Dostlarımız seçtiğimiz hayatımızdaki en önemli kişilerdir. Gerçek arkadaşlarımız, gerçek dostlarımız en güvendiklerimizdir.
Sevilen, güvenilen yakın arkadaş, kardeştir, sırdaştır gerçek dost; yanlış yaptığında uyaran, sonrasında ise koruyan kişidir. Üzülme, üzülürüm diyendir. Ölümde tabuta omuz verendir.
İnsan dostunun huyunu alır derler. Şems-i Tebrizi Şam’a döndüğünde, Mevlana Celaleddin için onun yokluğu dayanılmazdır. Şems’in varlığını kabullenememiş kimseler, Mevlana
Celaleddin’e ileri geri laflar ederler. Mevlana’nın bu kimselerden birine verdiği cevap şöyledir:
'Onun ışığı vurmazdan önce ölü bir nakıştım sadece taş duvarlarınızda. O, elindeki yay ile vurmazdan önce tellerime; hep aynı nameyi çalıp söyleyen, kendi sesine yabancı bir kuru rebaptım. Ben onun avucunda bağlar, bahçeler ağaçlar görür; deryalar gibi geniş, deryalar kadar berrak sular görürüm. Onun avucunda çıkan ağaçların gölgesinde dinlenirim. Lakin siz bunların hiçbirini göremezsiniz. '
'Dost; acı söyleyen değildir Acıyı tatlı söyleyebilendir' diyen Mevlana, 'Sende en iyi ne varsa dostuna onu ver.' diye seslenir ve kötü dostu şöyle açıklar:
'Yılan sokması seni sadece canından eder. Ama kötü dost hem candan hem de imandan eder!

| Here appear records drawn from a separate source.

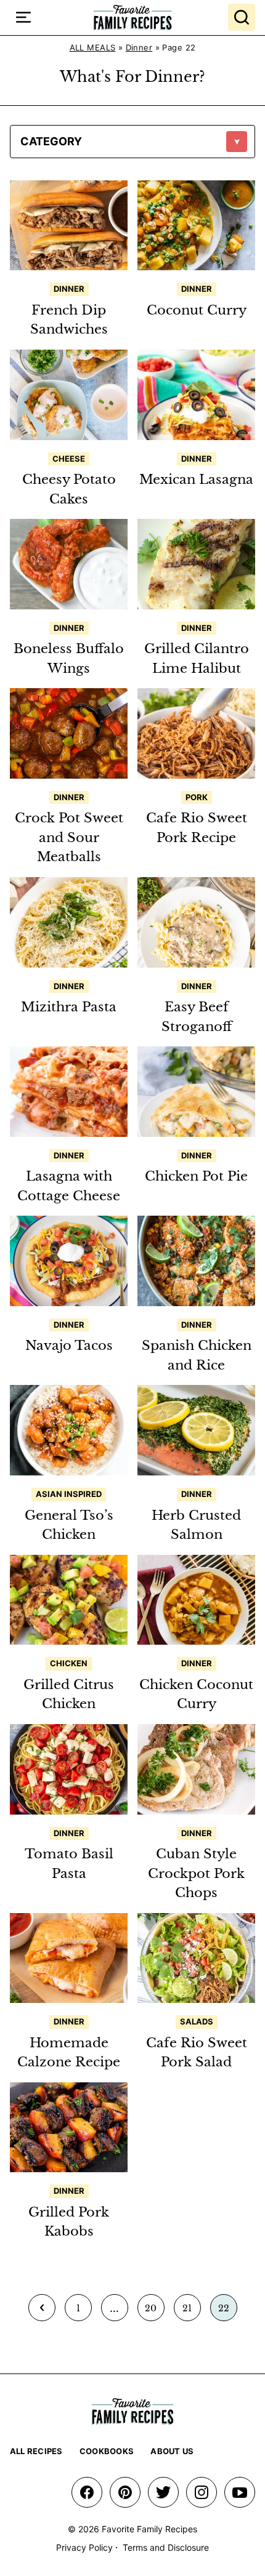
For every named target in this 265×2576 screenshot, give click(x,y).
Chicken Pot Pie (196, 1176)
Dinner (139, 47)
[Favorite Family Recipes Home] (132, 17)
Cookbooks (107, 2451)
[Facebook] (86, 2492)
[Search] (241, 17)
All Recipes (36, 2451)
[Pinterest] (125, 2492)
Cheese (68, 458)
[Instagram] (201, 2492)
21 (191, 2311)
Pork (197, 797)
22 (227, 2311)
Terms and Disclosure (166, 2547)
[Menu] (23, 17)
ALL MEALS (93, 47)
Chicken (69, 1663)
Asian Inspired (69, 1494)
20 (154, 2311)
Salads (196, 2021)
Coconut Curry (197, 310)
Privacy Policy (84, 2547)
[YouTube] (239, 2492)
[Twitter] (163, 2492)
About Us (172, 2451)
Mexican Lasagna (196, 479)
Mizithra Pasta (68, 1007)
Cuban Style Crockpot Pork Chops (196, 1873)
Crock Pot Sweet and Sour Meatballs (69, 837)
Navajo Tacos (69, 1346)
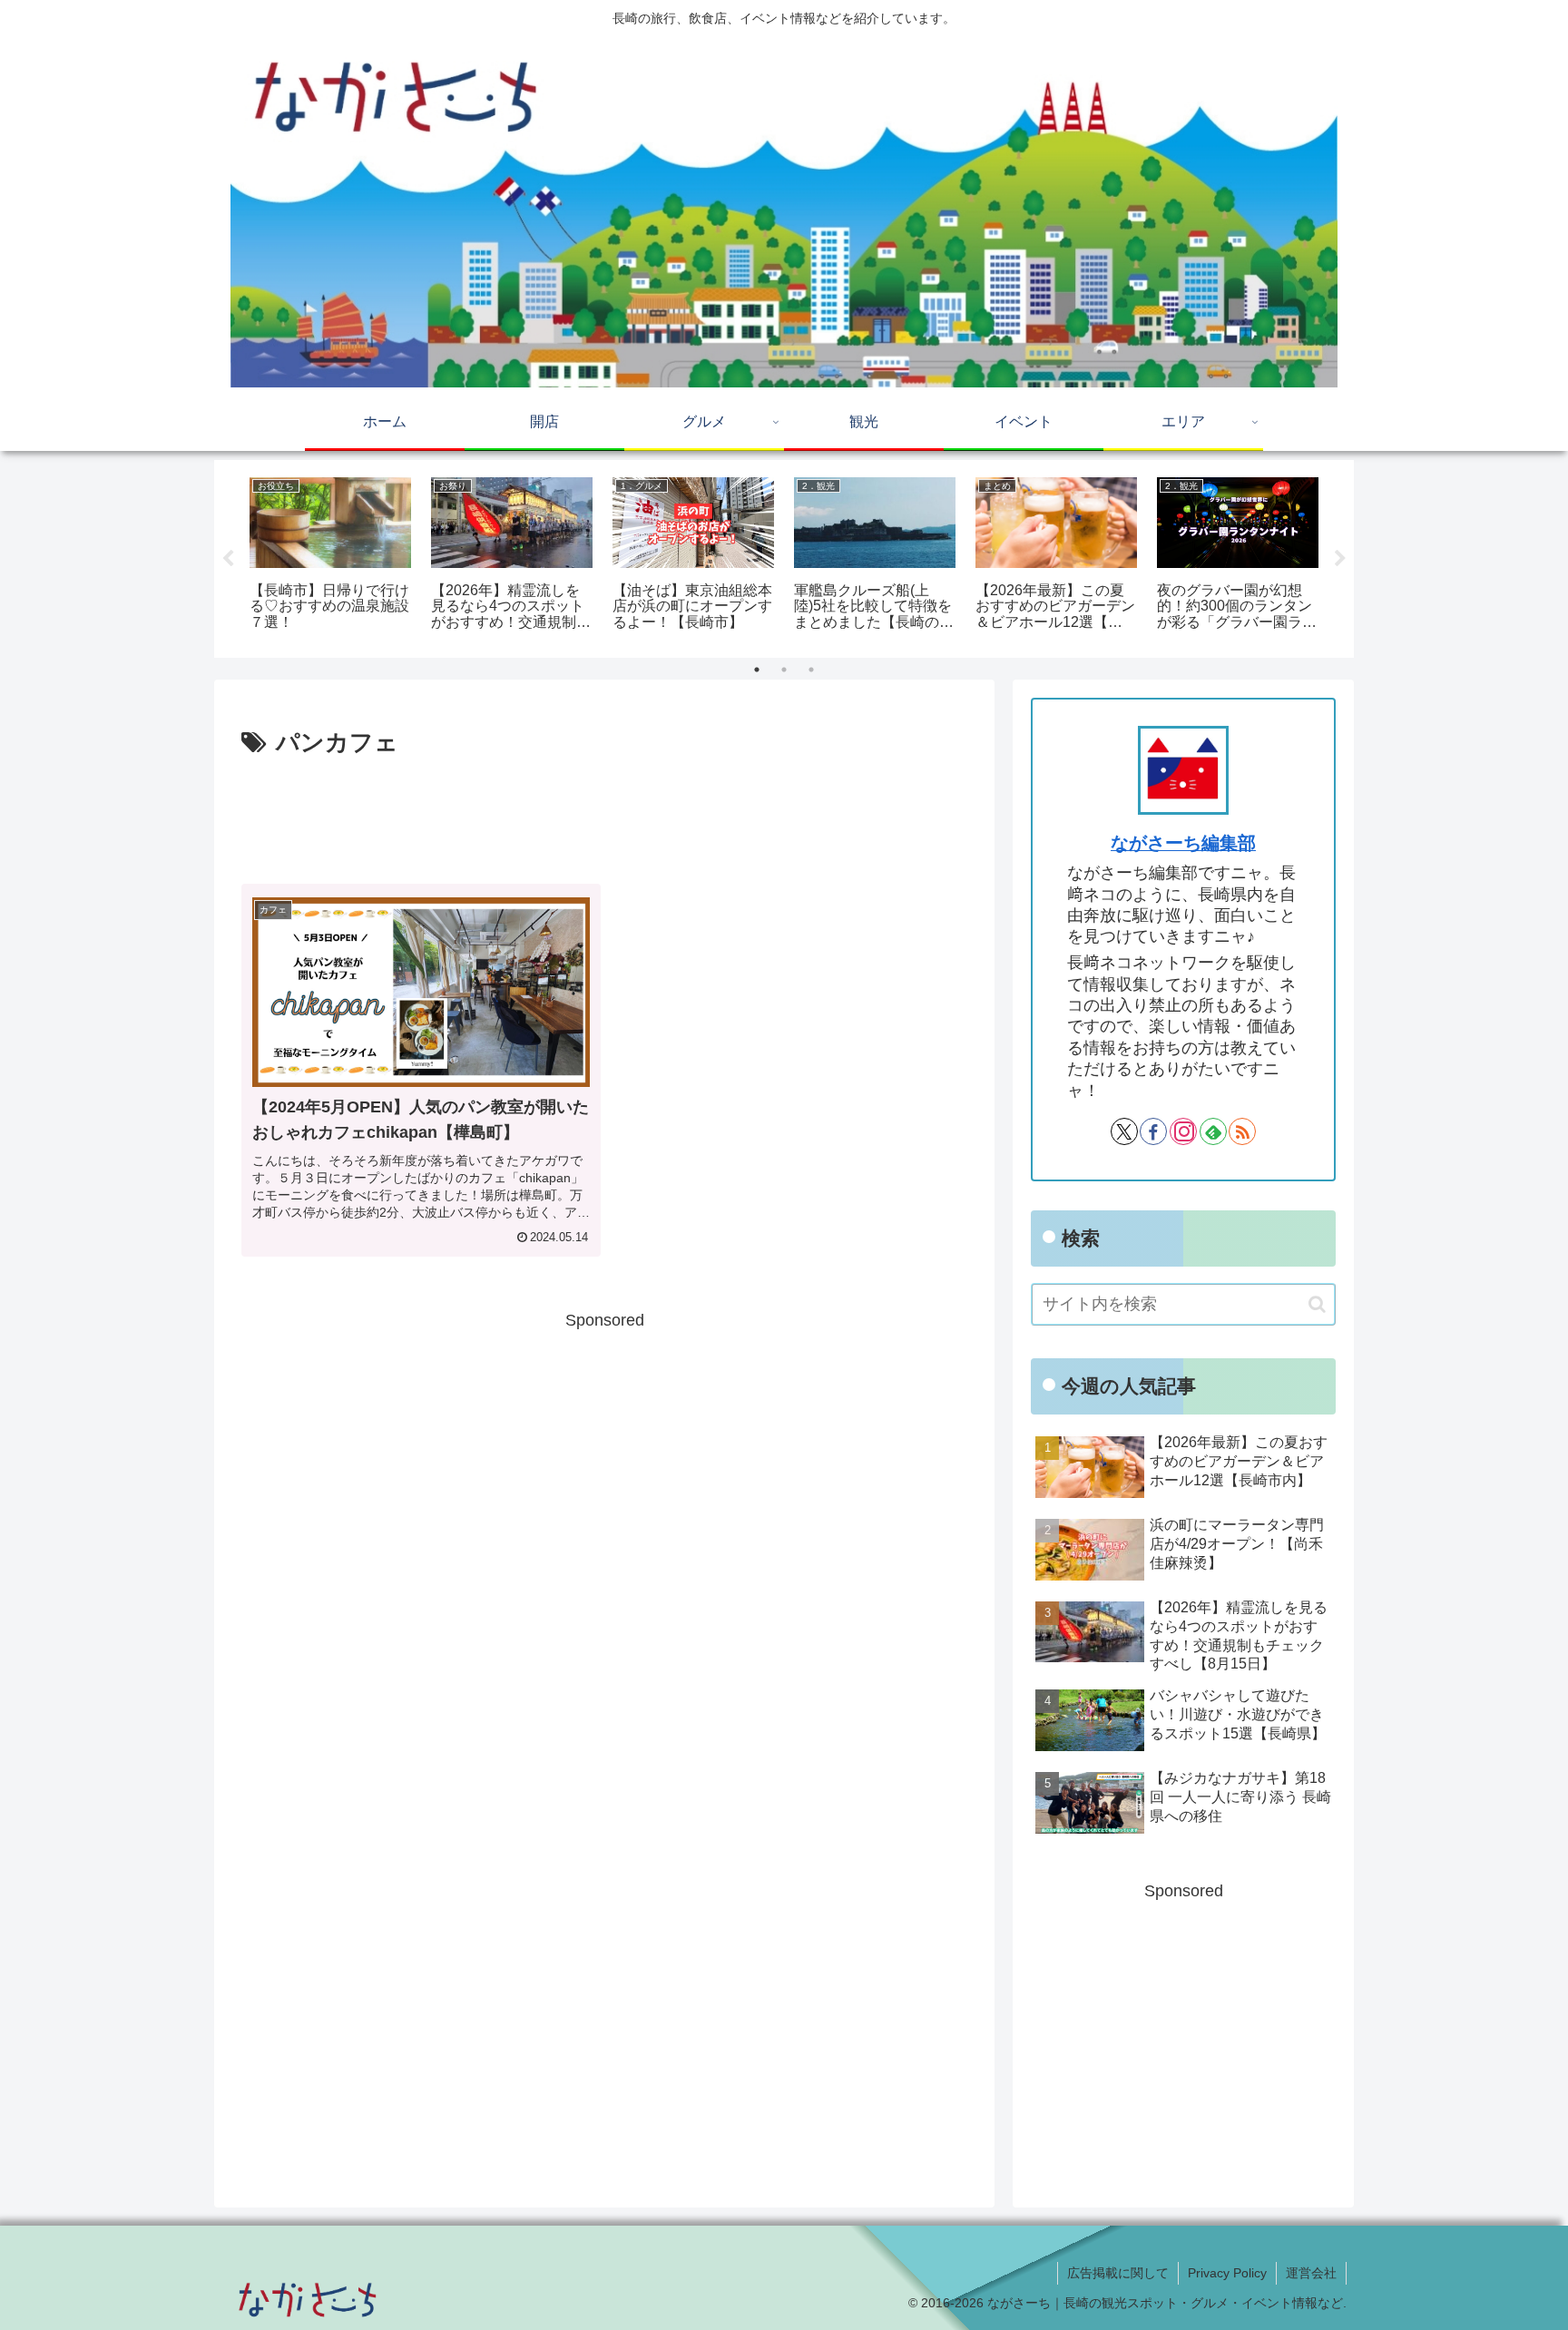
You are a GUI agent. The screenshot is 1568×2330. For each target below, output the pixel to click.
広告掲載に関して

Ey Gönül! Bir sürü dostlarının yanında elbet ki düşmanların da olacak; Ama imtihan ya bu, onca düşmanın var iken seni dostun vuracak.

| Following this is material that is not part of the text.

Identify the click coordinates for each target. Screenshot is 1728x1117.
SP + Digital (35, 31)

Madem ki rızkı taksim eden O’dur o halde şikâyet küfürdür. Sabır gerekir. Sabır genişliğe ulaşmanın anahtarıdır. O'ndan başka herkes düşmandır. Sen asıl dostu düşmanlara şikâyet eder, halinden sızlanırsın öyle mi? Padişah köleye şikâyet edilir mi? Akıllı ol.'
Dostluklar babamın döneminde vardı. Şimdi başka bir zamandayız… Dost gibi görünen mutantlar arasında yaşamaktayız.
Bu yüzden bazı dostlara her zaman her türlü fedakârlığı yaparsınız da ama hala onların sizin için gerçek dost olup olmadıklarını anlayamazsınız.